I can’t get a hold on the seal inside the carriage, not when I can’t actually see it and it’s moving so fast. I call upon the heat burning in my veins instead.

I can’t hurt Caledon with my sun beam power, but I can blast the top off the carriage.

I shove my hands out, releasing a blast of sunlight and—

Something bursts from the ground, blocking my way—a sheet of shining mineral that looks like diamond. My sun beam slams into it with a spray of sparks and smoke, the light refracting out into a hundred smaller rays shooting in different directions.

A thin, red-headed woman steps out from behind the strange protrusion. She’s wearing the purple sash of a bearer and is staring me down with a smug smile on her face.

I let another sun beam loose from my fingertips, blazing toward the woman. In an instant, there’s another shield of diamond between her and me. The putrid smoke that rises up as my magic collides with it suggests I could burn through it given enough time, but that’s exactly what I don’t have.

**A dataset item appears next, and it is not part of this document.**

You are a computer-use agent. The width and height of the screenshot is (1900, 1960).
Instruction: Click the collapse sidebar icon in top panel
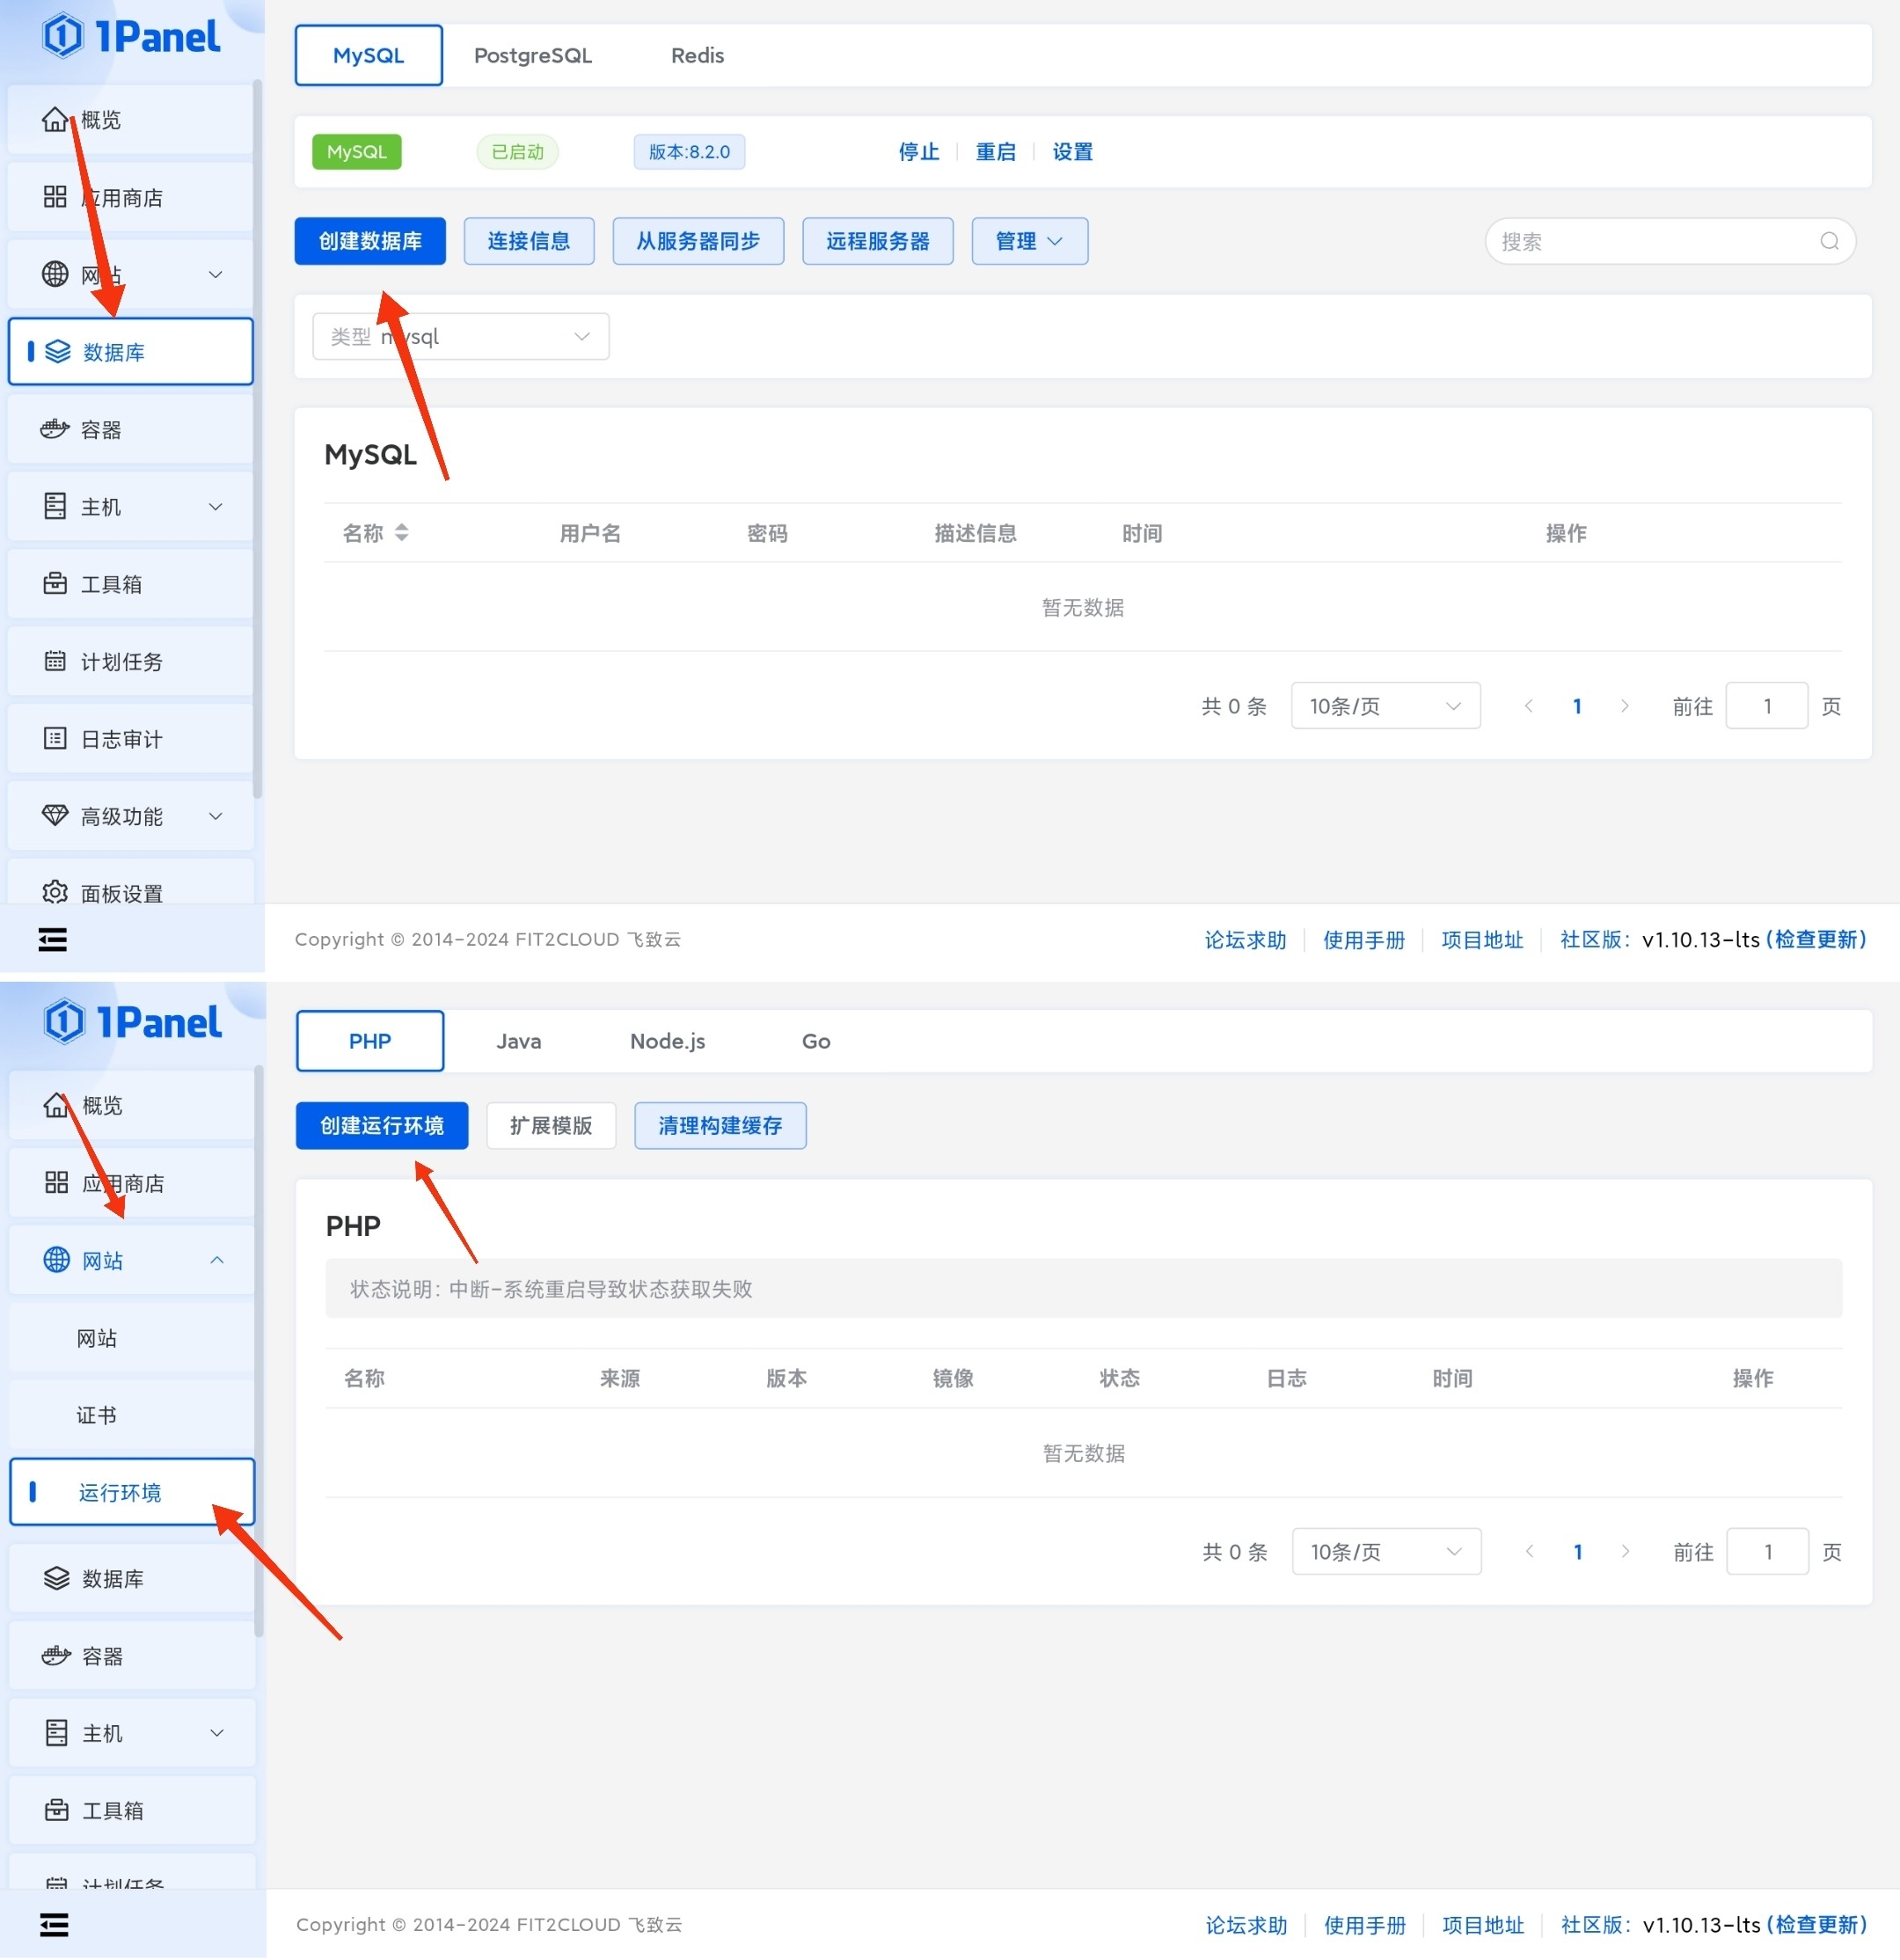[x=52, y=939]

“Enough!” I shout at the bearer, grabbing hold of her celestial flame.

It doesn’t snuff out instantly like the other clerics.

She’s too powerful, and her celestial spark fights against me, finding the gaps in my hold on it and flaring brightly through them.

I wrestle against it, enough to bring the woman to her knees, gasping, but with every moment, the carriage is getting farther and farther away.

My eyes shift from it to the bearer to a loose horse wandering nearby whose rider must be dead.

With one final, suffocating squeeze, I release the woman, sprinting toward the animal.

Magic flies around me as the clerics who haven’t made a run for it try to hold their ground against the fae.

I dodge a flare of incendi magic, then swing myself up onto the horse.

It’s already skittish, frightened by the explosions and smells, so it doesn’t take much persuasion to get it to bolt after the carriage.